Quedó como ritual, como
anécdota y como chiste que mi tío dijera después de cenar que se iba a acostar
pronto porque quería ver amanecer en el mar al día siguiente. Ni un solo día lo
consiguió, vencido por el sueño y por el cansancio acumulado de todo el año;
pues para eso son las vacaciones, para descansar y disfrutar, para eso se luchó
colectivamente por adquirir ese derecho: vacaciones pagadas y disfrutadas y no
la trampita empresarial de comprarlas a cambio de renunciar a ellas.

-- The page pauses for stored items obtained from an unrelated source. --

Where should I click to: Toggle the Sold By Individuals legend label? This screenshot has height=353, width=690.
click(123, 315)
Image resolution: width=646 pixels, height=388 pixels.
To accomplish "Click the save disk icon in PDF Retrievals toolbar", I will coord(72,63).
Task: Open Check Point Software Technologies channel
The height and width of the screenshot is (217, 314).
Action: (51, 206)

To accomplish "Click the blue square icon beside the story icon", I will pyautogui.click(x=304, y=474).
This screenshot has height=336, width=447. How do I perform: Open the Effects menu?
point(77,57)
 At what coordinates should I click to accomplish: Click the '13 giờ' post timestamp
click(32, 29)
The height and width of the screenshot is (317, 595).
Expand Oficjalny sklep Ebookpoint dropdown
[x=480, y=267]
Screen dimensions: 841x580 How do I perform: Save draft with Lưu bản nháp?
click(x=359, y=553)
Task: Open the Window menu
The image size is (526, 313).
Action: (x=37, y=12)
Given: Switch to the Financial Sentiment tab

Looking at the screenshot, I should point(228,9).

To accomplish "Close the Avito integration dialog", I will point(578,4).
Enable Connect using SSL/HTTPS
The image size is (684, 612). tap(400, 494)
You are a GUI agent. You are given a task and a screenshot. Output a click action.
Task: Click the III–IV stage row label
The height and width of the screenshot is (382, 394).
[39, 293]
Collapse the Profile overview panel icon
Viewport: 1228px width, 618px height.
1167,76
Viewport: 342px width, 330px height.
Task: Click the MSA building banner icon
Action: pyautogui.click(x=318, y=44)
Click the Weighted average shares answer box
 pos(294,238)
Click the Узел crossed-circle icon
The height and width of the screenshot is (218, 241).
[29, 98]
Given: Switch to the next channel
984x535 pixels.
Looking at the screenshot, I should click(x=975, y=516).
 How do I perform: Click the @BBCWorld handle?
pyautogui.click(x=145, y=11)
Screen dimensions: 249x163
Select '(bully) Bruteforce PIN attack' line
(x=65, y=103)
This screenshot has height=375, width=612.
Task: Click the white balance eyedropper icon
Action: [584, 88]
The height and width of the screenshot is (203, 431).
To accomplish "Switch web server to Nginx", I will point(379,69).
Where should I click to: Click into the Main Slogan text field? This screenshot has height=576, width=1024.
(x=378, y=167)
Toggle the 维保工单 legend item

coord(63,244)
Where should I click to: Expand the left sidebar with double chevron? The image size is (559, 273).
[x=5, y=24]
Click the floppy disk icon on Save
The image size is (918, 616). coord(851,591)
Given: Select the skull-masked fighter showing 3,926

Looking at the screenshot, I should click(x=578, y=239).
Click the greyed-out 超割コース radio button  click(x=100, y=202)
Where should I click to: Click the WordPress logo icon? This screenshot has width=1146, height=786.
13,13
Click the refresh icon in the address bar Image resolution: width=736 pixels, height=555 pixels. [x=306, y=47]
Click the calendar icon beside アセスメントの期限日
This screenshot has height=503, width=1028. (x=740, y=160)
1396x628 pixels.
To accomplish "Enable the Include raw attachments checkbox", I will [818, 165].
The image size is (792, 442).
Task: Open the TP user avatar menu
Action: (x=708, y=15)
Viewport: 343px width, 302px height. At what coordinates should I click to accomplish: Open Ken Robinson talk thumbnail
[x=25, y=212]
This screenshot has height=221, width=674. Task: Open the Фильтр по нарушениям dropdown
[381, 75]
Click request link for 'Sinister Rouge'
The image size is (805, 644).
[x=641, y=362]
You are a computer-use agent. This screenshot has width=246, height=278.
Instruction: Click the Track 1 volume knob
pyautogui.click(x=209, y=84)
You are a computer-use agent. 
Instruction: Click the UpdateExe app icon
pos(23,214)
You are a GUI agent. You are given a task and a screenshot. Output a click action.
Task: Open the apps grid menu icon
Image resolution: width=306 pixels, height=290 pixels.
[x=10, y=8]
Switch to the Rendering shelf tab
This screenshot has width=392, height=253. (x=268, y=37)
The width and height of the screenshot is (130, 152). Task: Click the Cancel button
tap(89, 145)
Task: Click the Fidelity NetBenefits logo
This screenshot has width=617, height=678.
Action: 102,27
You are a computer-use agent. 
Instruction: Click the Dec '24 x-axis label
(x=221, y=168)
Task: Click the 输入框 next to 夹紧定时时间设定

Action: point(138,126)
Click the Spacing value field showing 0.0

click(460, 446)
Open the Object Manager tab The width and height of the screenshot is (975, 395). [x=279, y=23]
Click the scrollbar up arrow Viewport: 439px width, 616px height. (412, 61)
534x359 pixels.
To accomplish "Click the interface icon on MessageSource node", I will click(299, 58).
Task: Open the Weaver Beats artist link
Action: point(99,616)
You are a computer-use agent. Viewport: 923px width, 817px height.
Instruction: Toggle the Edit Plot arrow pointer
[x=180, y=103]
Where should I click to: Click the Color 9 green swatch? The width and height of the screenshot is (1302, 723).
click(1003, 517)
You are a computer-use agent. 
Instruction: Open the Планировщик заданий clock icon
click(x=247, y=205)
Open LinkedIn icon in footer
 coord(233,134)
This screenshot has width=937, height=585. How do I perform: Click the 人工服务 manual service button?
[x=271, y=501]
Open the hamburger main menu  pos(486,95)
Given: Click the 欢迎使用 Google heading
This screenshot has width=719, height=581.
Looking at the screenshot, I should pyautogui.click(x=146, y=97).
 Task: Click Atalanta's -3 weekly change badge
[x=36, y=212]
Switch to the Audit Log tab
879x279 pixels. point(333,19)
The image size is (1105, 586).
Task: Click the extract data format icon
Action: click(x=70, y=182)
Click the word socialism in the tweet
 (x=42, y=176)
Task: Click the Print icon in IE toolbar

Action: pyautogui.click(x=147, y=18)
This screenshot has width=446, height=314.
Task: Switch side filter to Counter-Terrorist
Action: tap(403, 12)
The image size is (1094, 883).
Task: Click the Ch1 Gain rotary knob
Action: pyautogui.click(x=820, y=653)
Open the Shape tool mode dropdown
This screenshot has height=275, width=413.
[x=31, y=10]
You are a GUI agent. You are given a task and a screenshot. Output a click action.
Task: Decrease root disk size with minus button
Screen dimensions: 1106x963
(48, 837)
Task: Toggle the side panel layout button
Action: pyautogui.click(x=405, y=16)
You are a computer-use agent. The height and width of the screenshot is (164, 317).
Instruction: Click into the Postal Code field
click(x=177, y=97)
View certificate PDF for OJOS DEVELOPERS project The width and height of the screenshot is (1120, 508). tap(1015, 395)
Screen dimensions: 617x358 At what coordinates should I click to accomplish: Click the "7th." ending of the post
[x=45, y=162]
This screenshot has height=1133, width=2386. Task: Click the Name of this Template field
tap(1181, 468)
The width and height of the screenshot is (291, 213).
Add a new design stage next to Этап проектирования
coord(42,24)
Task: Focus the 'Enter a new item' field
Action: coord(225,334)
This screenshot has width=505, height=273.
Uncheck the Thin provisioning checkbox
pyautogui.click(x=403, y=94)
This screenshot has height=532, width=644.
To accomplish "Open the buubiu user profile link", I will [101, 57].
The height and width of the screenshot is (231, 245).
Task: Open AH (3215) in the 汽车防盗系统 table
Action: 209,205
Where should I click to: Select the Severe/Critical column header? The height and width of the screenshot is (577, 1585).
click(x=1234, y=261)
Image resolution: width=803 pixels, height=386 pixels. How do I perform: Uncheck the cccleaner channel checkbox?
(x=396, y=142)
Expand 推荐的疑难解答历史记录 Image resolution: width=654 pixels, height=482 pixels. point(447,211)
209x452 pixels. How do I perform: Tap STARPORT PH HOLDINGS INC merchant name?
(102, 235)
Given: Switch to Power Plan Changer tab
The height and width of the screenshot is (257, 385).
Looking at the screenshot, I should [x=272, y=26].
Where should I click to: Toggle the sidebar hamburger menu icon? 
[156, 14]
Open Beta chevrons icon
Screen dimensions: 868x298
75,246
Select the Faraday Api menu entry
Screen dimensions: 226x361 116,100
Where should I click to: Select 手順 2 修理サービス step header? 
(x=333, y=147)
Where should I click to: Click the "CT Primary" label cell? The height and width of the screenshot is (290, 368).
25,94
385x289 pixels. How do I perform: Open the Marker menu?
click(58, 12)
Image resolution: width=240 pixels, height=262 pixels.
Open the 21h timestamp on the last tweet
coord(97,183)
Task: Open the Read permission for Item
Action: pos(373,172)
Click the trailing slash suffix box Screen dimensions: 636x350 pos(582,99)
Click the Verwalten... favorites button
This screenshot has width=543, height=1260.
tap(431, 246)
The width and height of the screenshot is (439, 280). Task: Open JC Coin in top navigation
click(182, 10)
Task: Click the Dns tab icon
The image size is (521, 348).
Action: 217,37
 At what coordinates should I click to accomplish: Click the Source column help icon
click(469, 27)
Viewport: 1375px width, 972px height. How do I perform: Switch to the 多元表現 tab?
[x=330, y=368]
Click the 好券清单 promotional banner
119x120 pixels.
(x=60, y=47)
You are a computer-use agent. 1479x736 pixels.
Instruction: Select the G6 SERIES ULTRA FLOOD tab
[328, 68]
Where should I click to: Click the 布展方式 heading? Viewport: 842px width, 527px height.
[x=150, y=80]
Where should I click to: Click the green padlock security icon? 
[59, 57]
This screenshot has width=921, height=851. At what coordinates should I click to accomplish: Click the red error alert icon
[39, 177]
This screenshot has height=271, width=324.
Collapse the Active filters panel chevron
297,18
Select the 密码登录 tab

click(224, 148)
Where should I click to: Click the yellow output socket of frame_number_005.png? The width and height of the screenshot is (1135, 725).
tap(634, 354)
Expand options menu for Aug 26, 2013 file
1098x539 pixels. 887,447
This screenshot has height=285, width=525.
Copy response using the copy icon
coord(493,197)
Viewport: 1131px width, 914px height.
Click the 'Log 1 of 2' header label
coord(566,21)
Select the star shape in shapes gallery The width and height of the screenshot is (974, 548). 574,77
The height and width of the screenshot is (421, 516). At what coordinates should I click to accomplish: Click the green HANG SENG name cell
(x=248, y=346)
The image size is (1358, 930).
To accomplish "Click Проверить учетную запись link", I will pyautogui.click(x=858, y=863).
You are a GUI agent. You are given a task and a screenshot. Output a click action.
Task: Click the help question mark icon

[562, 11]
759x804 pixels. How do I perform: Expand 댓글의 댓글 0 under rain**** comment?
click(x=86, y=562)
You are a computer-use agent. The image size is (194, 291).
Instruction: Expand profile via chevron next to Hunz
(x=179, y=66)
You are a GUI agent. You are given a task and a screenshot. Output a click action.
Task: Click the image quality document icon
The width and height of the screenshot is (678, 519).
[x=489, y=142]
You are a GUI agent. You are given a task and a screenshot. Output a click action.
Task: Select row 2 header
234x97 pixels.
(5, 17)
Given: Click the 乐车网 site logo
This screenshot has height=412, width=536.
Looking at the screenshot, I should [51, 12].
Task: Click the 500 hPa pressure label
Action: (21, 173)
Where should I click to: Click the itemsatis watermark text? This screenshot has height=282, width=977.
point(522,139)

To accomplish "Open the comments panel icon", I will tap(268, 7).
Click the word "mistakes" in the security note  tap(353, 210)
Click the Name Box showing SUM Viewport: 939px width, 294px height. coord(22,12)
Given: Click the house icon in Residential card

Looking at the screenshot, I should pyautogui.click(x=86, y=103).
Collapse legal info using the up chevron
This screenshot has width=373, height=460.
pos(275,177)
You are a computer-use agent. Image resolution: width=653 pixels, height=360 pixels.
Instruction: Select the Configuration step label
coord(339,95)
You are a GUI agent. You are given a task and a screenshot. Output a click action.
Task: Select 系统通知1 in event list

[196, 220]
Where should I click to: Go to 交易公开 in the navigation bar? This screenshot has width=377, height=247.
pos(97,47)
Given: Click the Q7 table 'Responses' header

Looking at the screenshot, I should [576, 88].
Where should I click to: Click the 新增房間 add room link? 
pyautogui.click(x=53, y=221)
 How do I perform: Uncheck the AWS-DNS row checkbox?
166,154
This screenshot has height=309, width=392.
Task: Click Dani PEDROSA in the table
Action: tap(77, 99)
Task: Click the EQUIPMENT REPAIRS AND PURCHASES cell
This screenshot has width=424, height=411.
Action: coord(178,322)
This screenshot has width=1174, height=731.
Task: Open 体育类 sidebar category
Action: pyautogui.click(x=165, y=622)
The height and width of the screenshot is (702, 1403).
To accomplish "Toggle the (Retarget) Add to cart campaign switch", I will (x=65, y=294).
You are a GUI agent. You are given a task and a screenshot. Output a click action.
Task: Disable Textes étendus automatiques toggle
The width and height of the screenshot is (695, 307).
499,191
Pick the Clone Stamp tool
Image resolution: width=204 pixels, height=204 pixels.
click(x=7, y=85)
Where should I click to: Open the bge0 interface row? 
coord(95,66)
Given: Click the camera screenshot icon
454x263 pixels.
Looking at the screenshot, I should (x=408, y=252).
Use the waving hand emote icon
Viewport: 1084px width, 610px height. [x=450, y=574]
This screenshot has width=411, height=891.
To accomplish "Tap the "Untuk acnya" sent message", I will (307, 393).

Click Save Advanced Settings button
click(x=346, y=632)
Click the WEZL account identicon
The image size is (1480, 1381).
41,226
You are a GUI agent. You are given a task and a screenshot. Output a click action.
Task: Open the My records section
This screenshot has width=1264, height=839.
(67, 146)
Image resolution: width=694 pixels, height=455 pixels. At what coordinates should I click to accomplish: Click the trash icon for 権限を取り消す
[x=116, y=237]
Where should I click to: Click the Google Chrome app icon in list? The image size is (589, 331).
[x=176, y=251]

Derecho que no se defiende,
derecho que se pierde -esto lo supe después y conviene no olvidarlo-.
En otoño se celebraba la
Fiesta del PCE en la Casa de Campo de Madrid. El año que Dolores Ibárruri llegó
a España del exilio allí estábamos nosotr@s. No la vimos, pero escuchamos
declamar a la Pasionaria a su avanzada edad.
Ese año, al regreso de la
Fiesta hubo un accidente del autobús de Murcia y ya en casa nos enteramos por
las noticias en el televisor en blanco y negro; inmediatamente pensamos en mi
tío Pepito que también había acudido a Madrid desde allí. Teníamos el corazón
en un puño, lo buscábamos en las imágenes que la televisión ofrecía. Hubo muert@s
y no teníamos forma de saber hasta que sonó el teléfono: Él no iba en el
autobús, se había quedado en Madrid ayudando en las tareas de desmontaje de la
caseta.
Fue mi primer encuentro con la
Parca y con la fragilidad humana.
Ahora, este verano, he visto
casi todos los amaneceres desde la ventana de mi nueva habitación, mis
vacaciones se prolongan demasiado, pero en una ocasión en Valencia, me permití
el lujo de comprarme un cucurucho mediano de limón y tenía el mismo sabor, lo
que es de agradecer dado el precio desorbitado para residentes.